I have learned to treasure life more. At the same time, I have to be careful because I also find myself becoming displeased with certain aspects of it to the point of distraction. For instance, I have such a desire to help others that I become distracted during the workday at times. I don't feel as though I'm making a difference and it frustrates me. However, as most of us do, I need my job and it is wise for me to keep that in mind and not discontinue performing well. I realize this, but it still discourages me sometimes when I think of all the things I could do if only I had the time and money. Ah yes, the all-elusive dollar always finds a way in, doesn't it?

It's a struggle that is not uncommon, I'm sure.
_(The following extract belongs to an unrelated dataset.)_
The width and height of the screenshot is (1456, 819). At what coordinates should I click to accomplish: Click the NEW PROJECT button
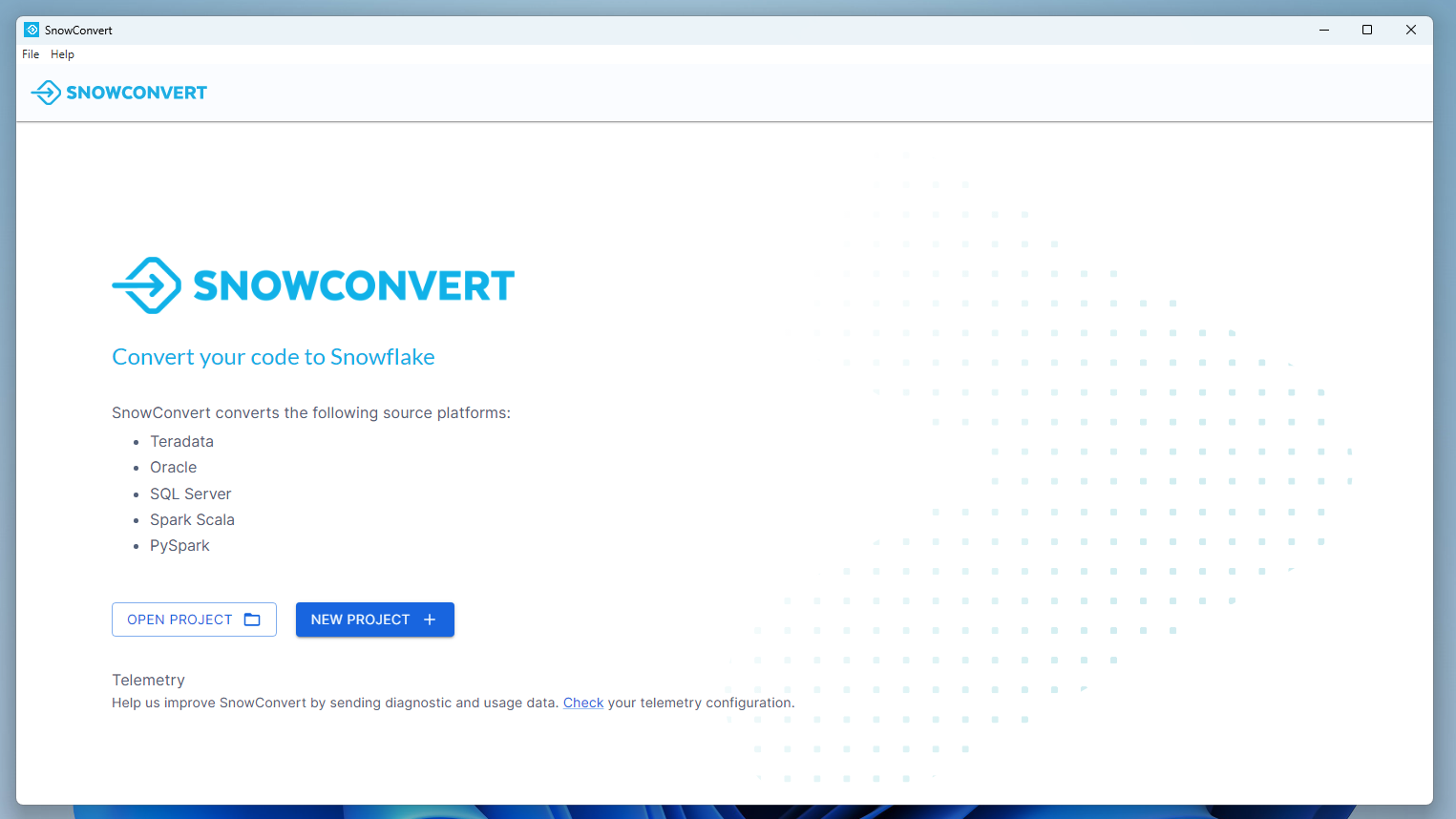point(374,620)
We all struggle with things. But I must remember and keep in mind that performing poorly at my job will not help anyone. Especially if I were to become so distracted as to lose focus completely, ultimately leading to a dismissal. That would only bring harm upon my own family through stress and the inability to pay bills. Something to certainly keep in mind.

So, what is the solution? I suspect that I need to pray and listen to what GOD wants and stop focusing on my desires. Distraction is just that...distraction...regardless if it's for a good cause. We must all find ways to serve God regardless of our hectic schedules and things that seem to pull us in a million different directions. Difficult, I know. But, I take solace in the little things I can do and hope that at some point in the future, I will be able to do the other things I dream of doing for my community.

Monday, June 15, 2009

Becoming Catholic

Becoming Catholic was quite the journey for me. It wasn't where I thought I'd end up, but it's definitely become the way in which I have most enriched my faith life. Being Catholic is the most beautiful way I can find to love and serve The Lord. Not only in my own, personal, faith life am I fulfilled, but I am also more aware of the trials of those around me. I make a bigger effort to love and to serve. Forgiveness, patience and love are things that I have more of now, as a result of my walk with God in the Catholic faith.


Catholicism is much more than a term...it's more than simply picking a religion. It's a way of life. It's about God and His Will, not your own. It's about looking at ALL people with compassion. It's about finding ways to better serve God by reaching out to one another.


Even our Mass is about Christ from beginning to end. It's not about any one person. No, it's about our Divine Father, the Son and Holy Spirit. From the moment you walk into the Sanctuary until you leave, it's all about our Lord God. It's amazing and such a beautiful way to practice our faith.


I have only been Catholic for a little over a year, but have been attending Catholic Mass for almost 5 years. What a journey.